Legislation allows public to request records from Michigan lawmakers’ and governor’s office, helping restore trust in state government officials
LANSING, Mich. — State Sen. Ed McBroom and Sen. Jeremy Moss on Thursday introduced measures to help bring greater transparency to state government. The legislation would require the Michigan Legislature and executive office of the governor to comply with the state’s existing Freedom of Information Act (FOIA) law — providing Michiganders with greater ability to learn about and understand the decisions of their state government.
“I am so glad to see these sunshine laws get a new dawn,” said McBroom, R-Waucedah Township. “Ever since I was first approached on this issue in 2011, with a bill both parties used for partisan gamesmanship, I have labored for the genuine article. While there is still much work to do and issues to work out, these bills — once adopted — can help rebuild the trust and faith our citizens need to have in their state government.”

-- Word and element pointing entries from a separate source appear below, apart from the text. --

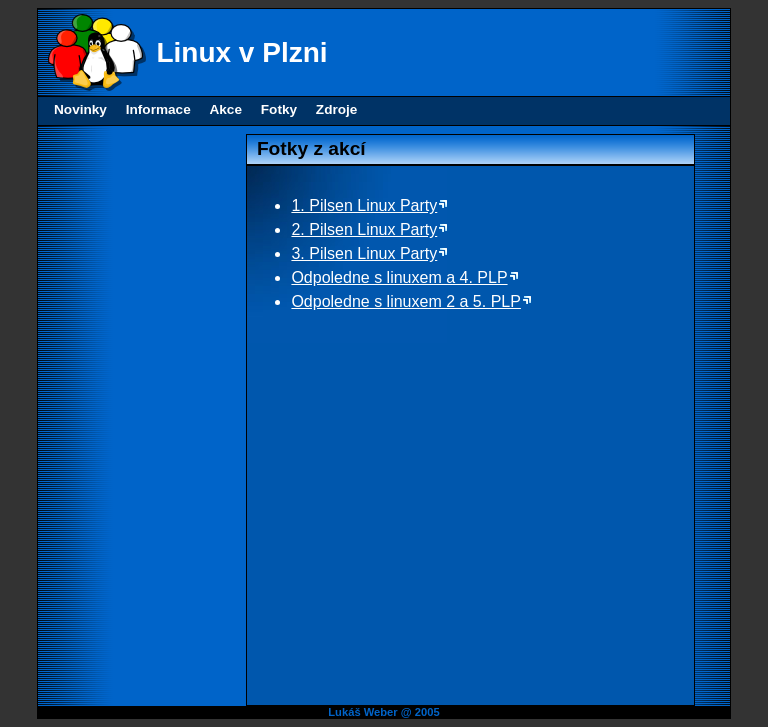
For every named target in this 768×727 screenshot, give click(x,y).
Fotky (279, 109)
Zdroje (337, 109)
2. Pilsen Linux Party (364, 229)
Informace (158, 109)
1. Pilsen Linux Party (364, 205)
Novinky (80, 109)
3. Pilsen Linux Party (364, 253)
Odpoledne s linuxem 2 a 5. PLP (405, 301)
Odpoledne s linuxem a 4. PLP (399, 277)
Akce (225, 109)
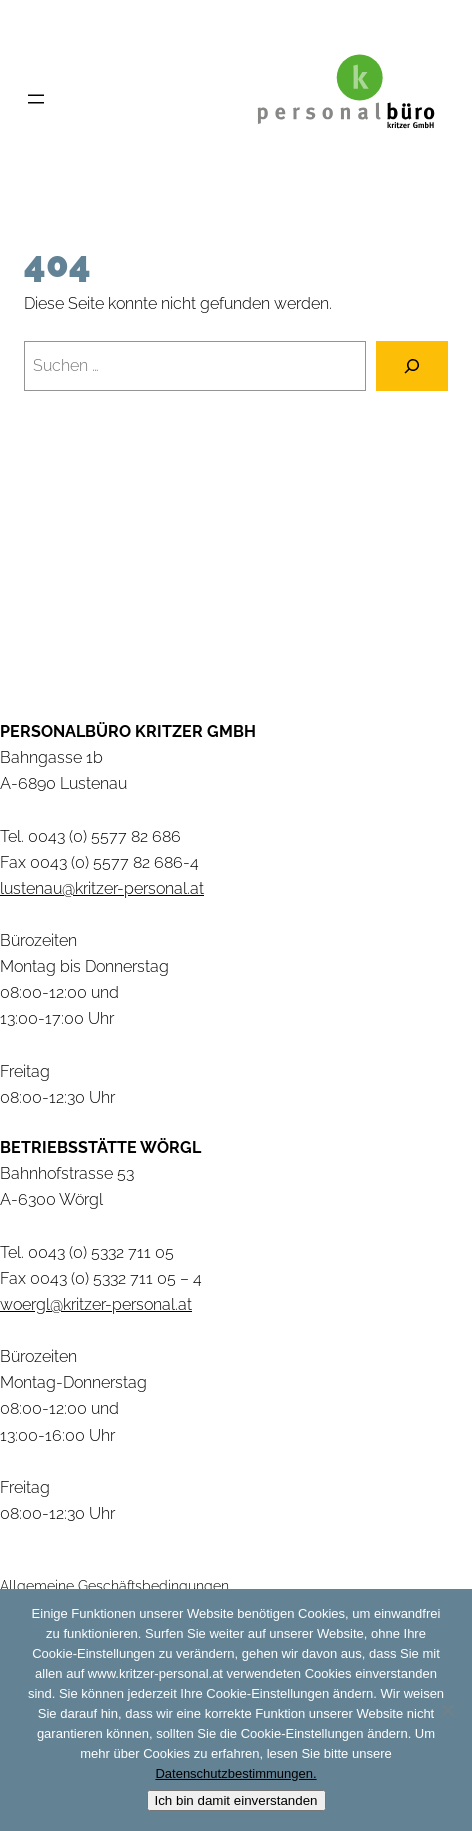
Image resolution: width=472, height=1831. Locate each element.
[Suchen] (412, 366)
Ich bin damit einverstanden (236, 1800)
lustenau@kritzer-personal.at (102, 888)
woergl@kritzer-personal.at (96, 1304)
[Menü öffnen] (36, 99)
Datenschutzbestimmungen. (235, 1773)
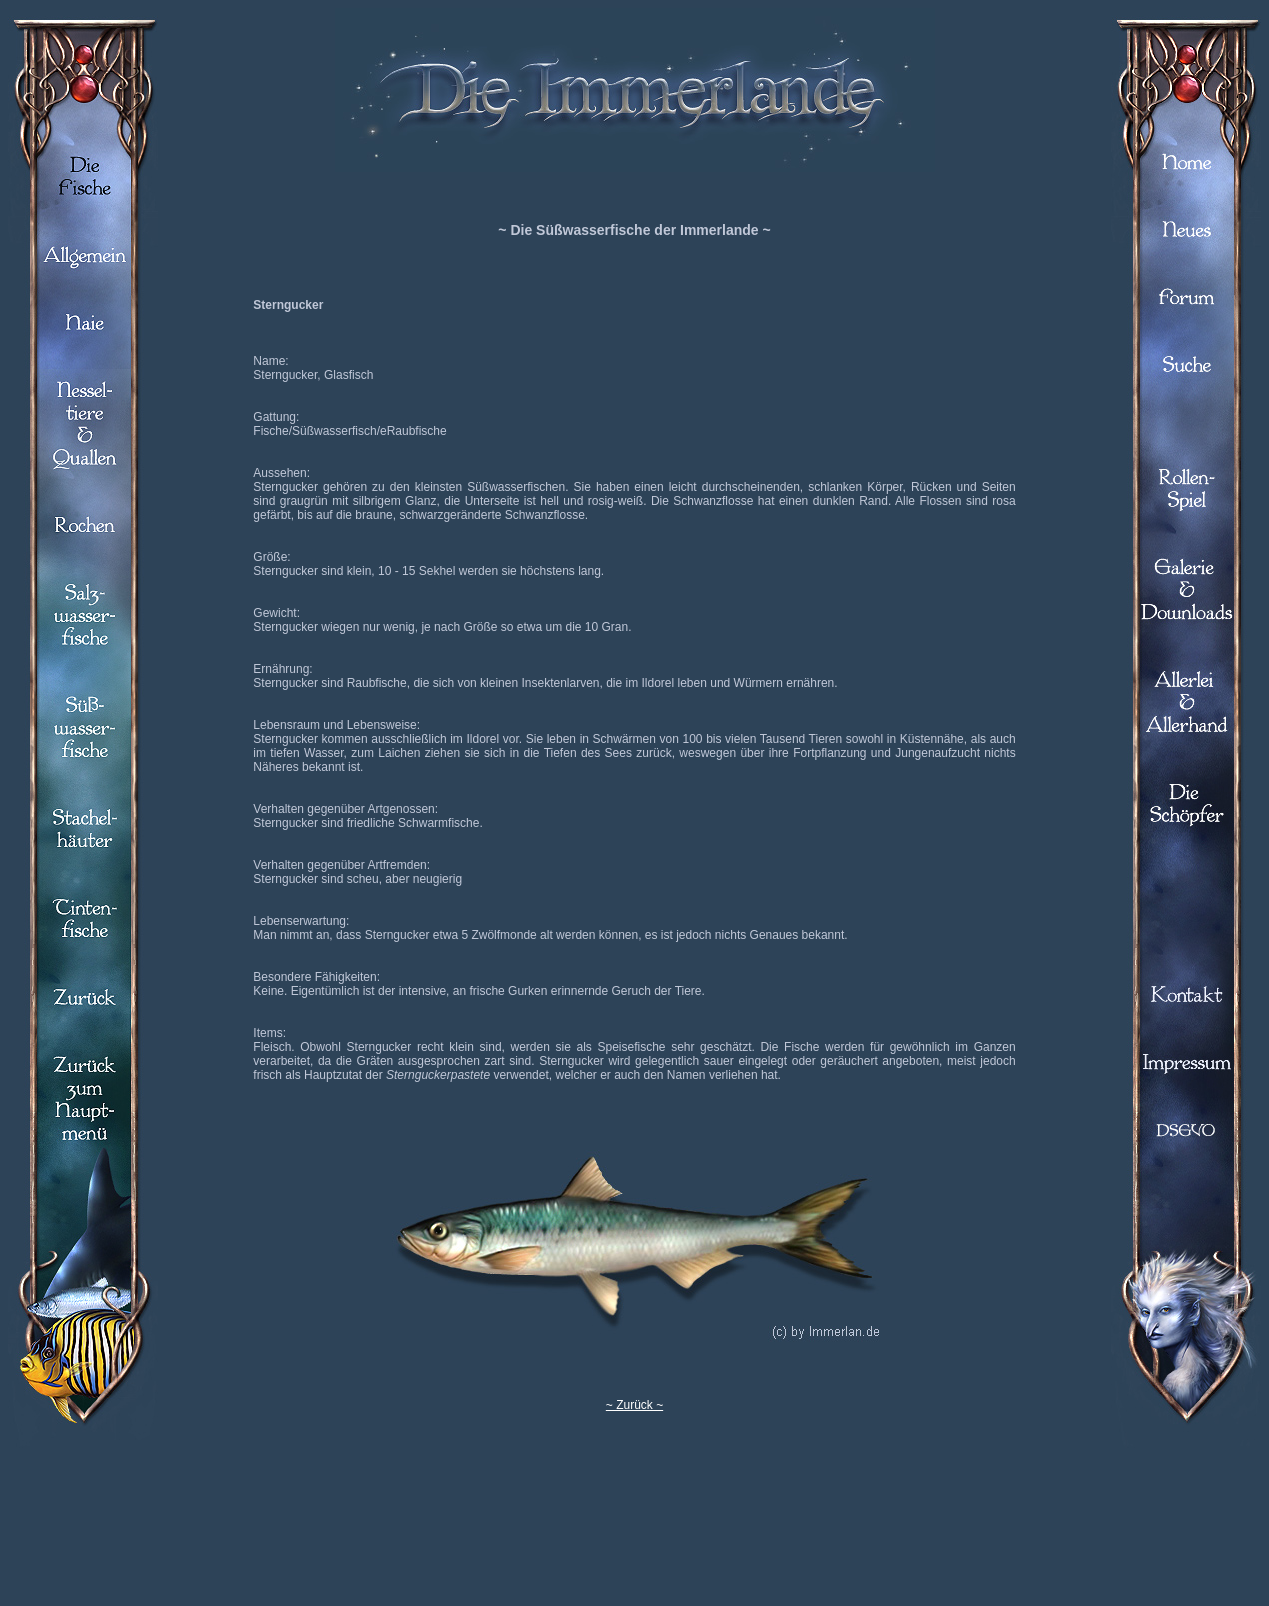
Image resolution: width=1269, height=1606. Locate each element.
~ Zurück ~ (634, 1405)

Enacted in 1976, Michigan’s FOIA law is nearly alone in the nation in carving out state lawmakers and the governor’s office from being subject to records requests. This exemption contributed to the 2015 report from the Center for Public Integrity which gave Michigan an F in government integrity, and the state ranked dead last — failing 10 out of 13 categories, including public access to information, executive accountability, and legislative accountability.
“The public is denied access to the records in the governor’s office and the state Legislature, and this lack of transparency laws breeds distrust in state government,” said Moss, D-Southfield, chair of the Senate Elections and Ethics Committee. “At a time when faith in government institutions is at a historic low — in Michigan and across the nation — it is critical for our state to shine greater light on the actions of officeholders. We must expand the Freedom of Information Act to include lawmakers and the governor.”
Since Moss and McBroom served together in the Michigan House beginning in 2015, the two have worked in a bipartisan fashion to shine light on the Michigan Legislature and the executive office of the governor and pressed forward through many sessions to move this issue forward.
Senate Bills 669 and 670 differ from past efforts by including the Legislature in FOIA, instead of creating a separate open records act for the state House and Senate. This new approach, following years of Senate inaction, was refined by the bill sponsors with input for the very first time from the office of the Senate majority leader and Senate Business Office.